• _WORK INSTRUCTIONS_:
Transcribe the lines below exactly, beginning with the line that holds "veseledudliky2@gmail.com (733, 474)" and ending with the final line, both included. Pictures are to be left out.

:: DATA RECORDS ::

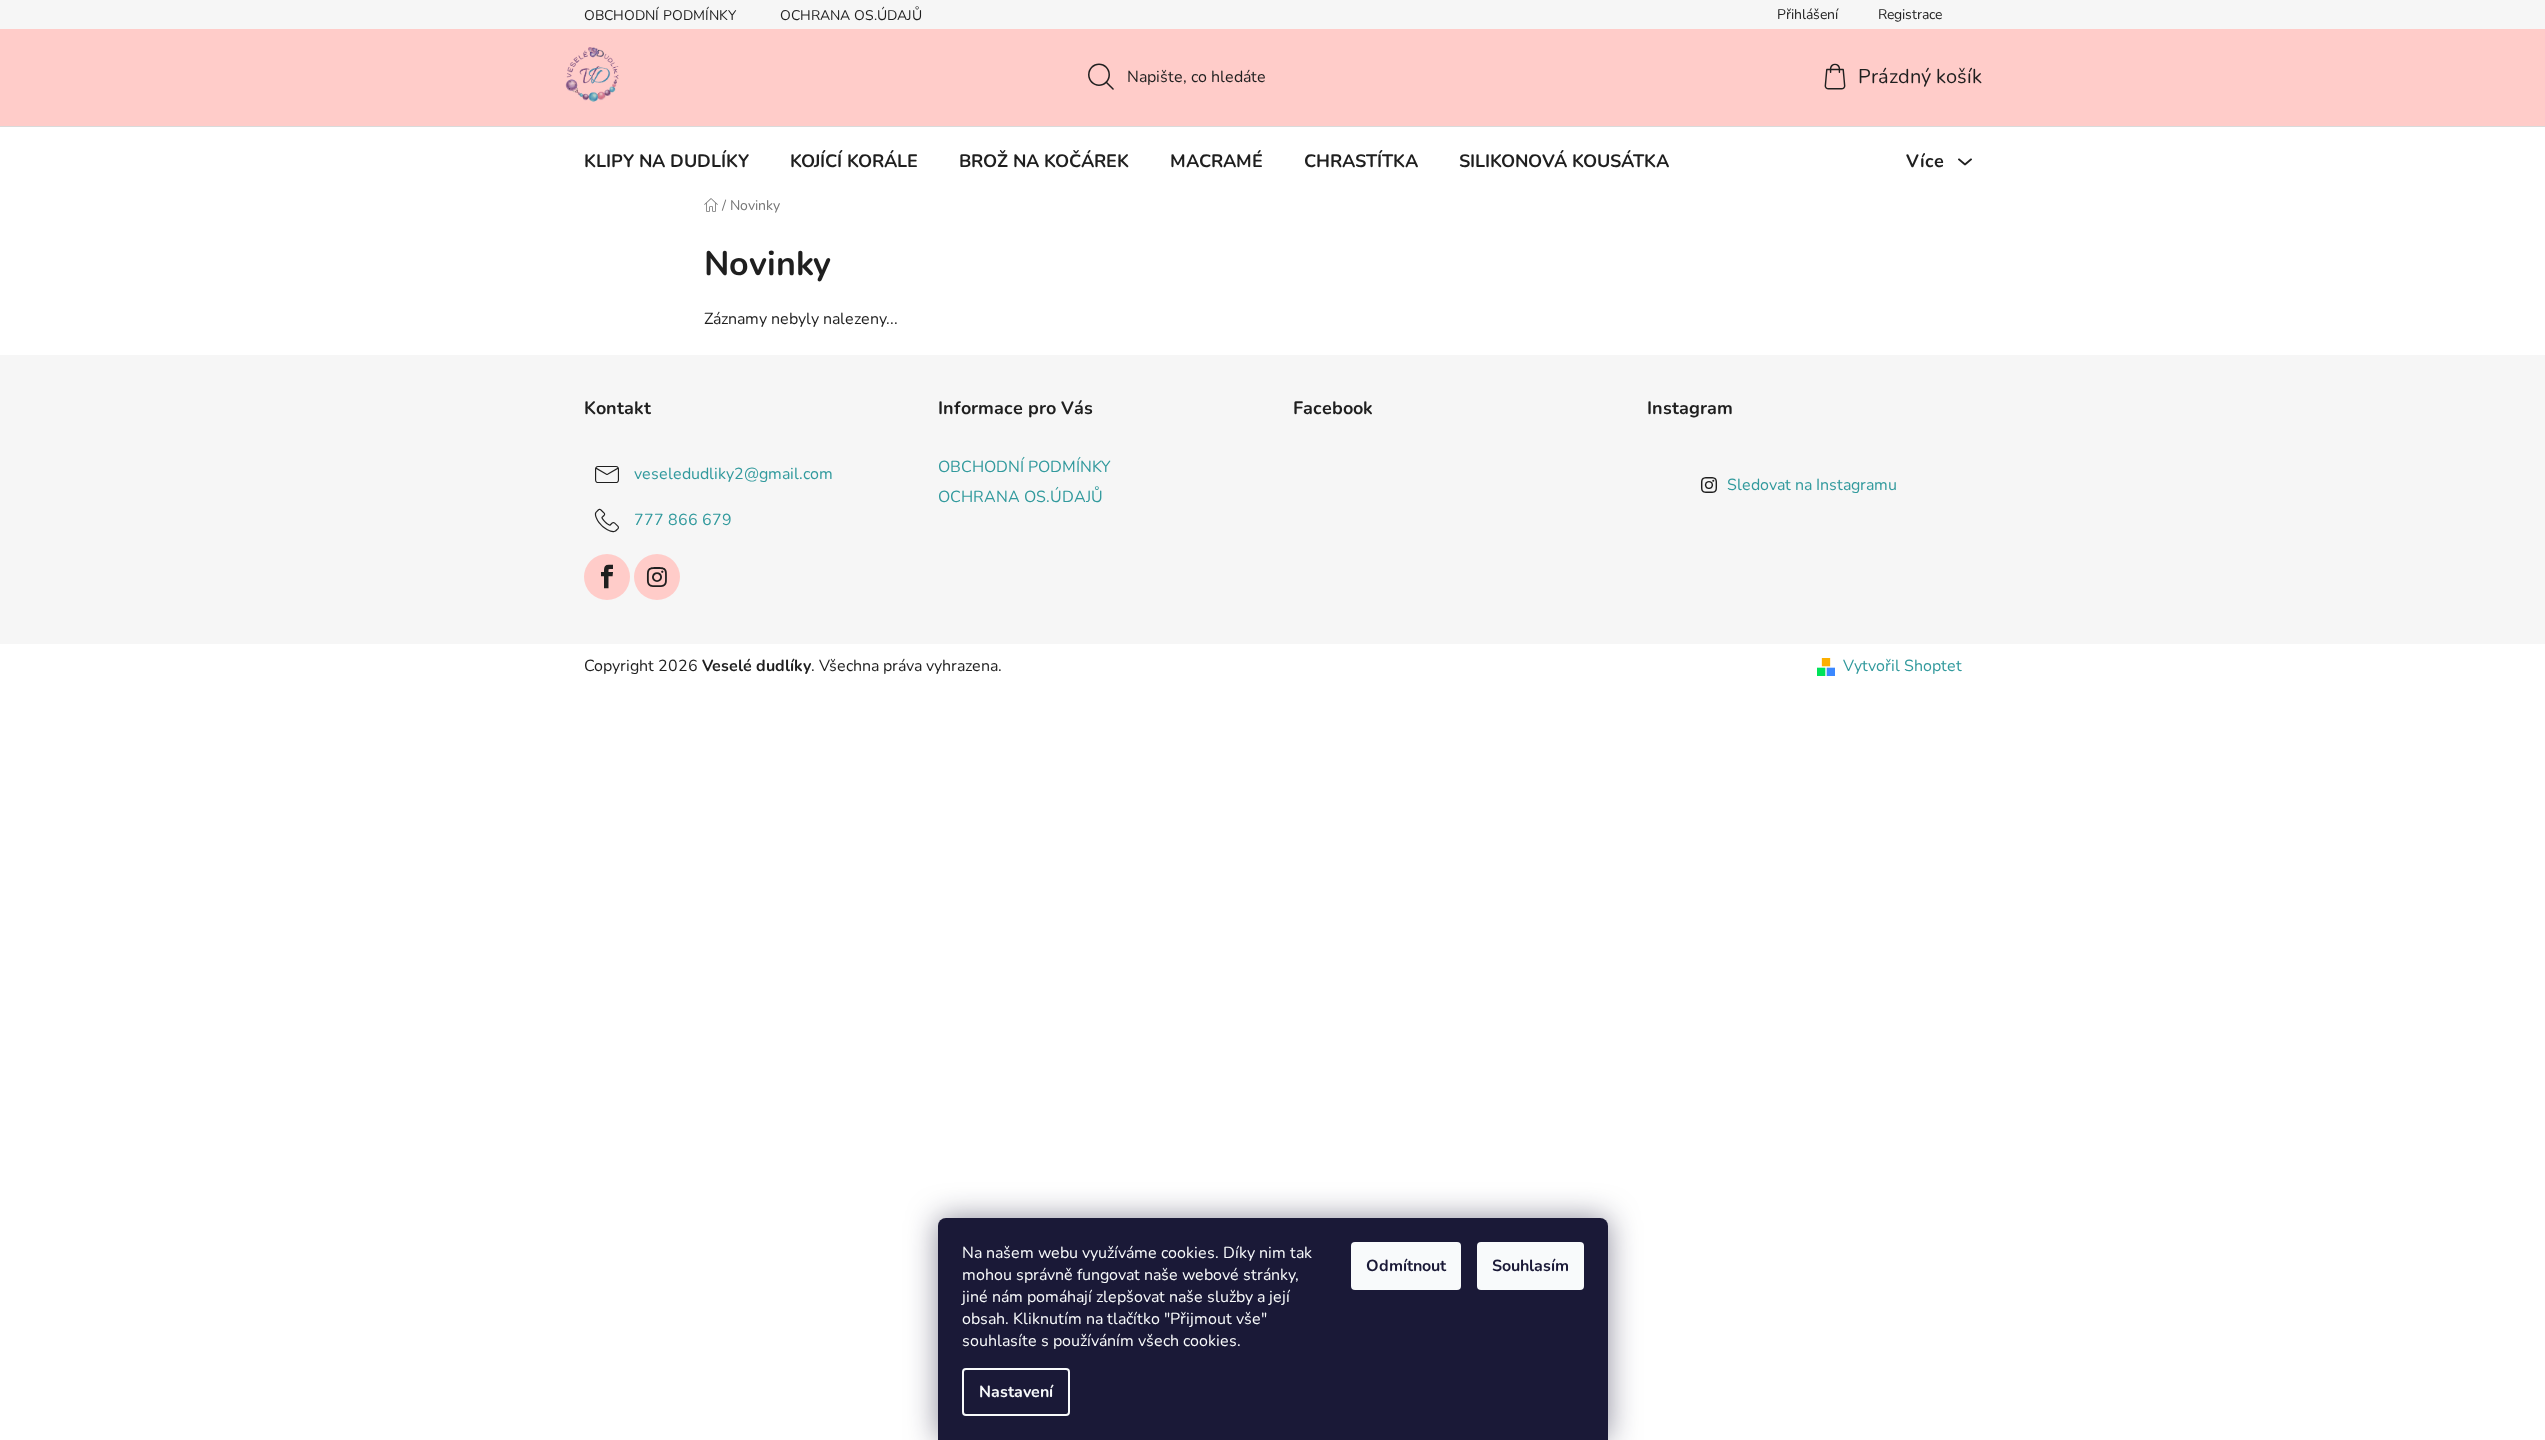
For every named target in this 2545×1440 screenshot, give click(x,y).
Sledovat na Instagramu (1812, 485)
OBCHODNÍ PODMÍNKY (660, 15)
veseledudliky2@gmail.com (733, 474)
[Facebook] (607, 577)
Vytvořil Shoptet (1902, 666)
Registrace (1910, 14)
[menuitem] (666, 161)
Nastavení (1016, 1392)
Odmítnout (1406, 1266)
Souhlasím (1530, 1266)
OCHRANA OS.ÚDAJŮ (851, 15)
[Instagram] (657, 577)
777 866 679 (683, 520)
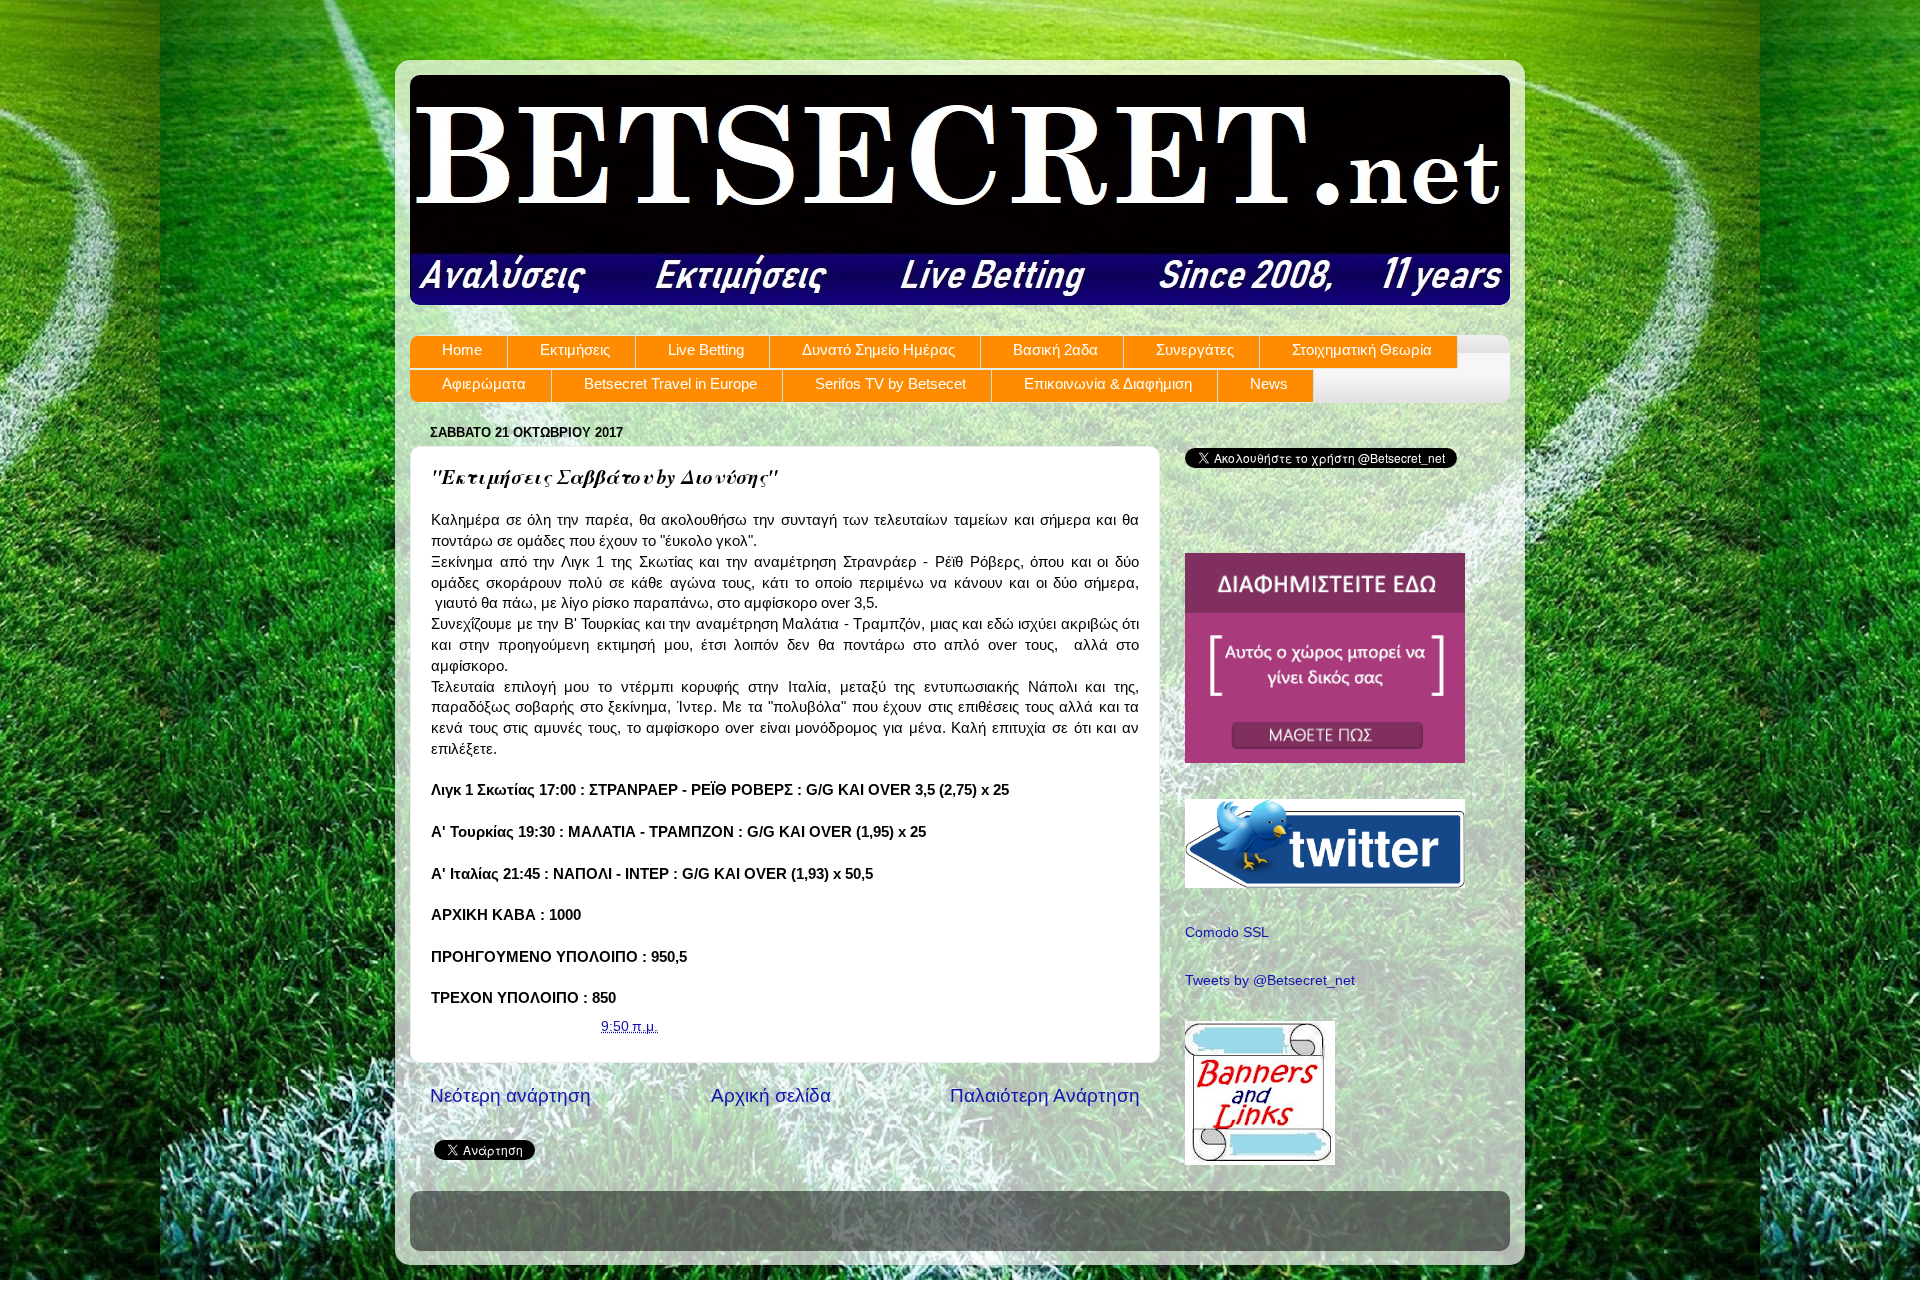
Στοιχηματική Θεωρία (1362, 349)
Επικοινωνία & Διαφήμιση (1108, 383)
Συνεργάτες (1195, 349)
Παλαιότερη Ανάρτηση (1045, 1095)
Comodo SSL (1227, 932)
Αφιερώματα (484, 383)
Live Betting (706, 349)
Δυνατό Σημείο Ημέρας (878, 349)
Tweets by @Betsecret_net (1270, 980)
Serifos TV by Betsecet (890, 383)
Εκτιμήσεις (575, 349)
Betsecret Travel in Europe (670, 383)
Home (462, 349)
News (1269, 383)
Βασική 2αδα (1055, 349)
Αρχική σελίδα (771, 1095)
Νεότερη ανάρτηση (510, 1095)
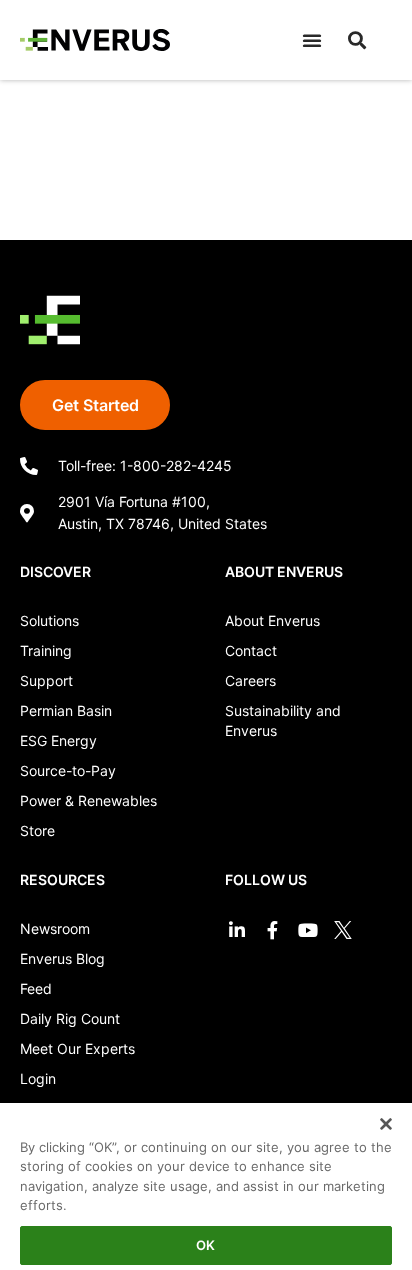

:::

• _EXERCISE ANSWER_:
veseledudliky2@gmail.com (733, 474)
[Facebook] (607, 577)
Vytvořil Shoptet (1902, 666)
Registrace (1910, 14)
[menuitem] (666, 161)
Nastavení (1016, 1392)
Odmítnout (1406, 1266)
Souhlasím (1530, 1266)
OCHRANA OS.ÚDAJŮ (851, 15)
[Instagram] (657, 577)
777 866 679 (683, 520)
Στοιχηματική Θεωρία (1362, 349)
Επικοινωνία & Διαφήμιση (1108, 383)
Συνεργάτες (1195, 349)
Παλαιότερη Ανάρτηση (1045, 1095)
Comodo SSL (1227, 932)
Αφιερώματα (484, 383)
Live Betting (706, 349)
Δυνατό Σημείο Ημέρας (878, 349)
Tweets by @Betsecret_net (1270, 980)
Serifos TV by Betsecet (890, 383)
Εκτιμήσεις (575, 349)
Betsecret Travel in Europe (670, 383)
Home (462, 349)
News (1269, 383)
Βασική 2αδα (1055, 349)
Αρχική σελίδα (771, 1095)
Νεότερη ανάρτηση (510, 1095)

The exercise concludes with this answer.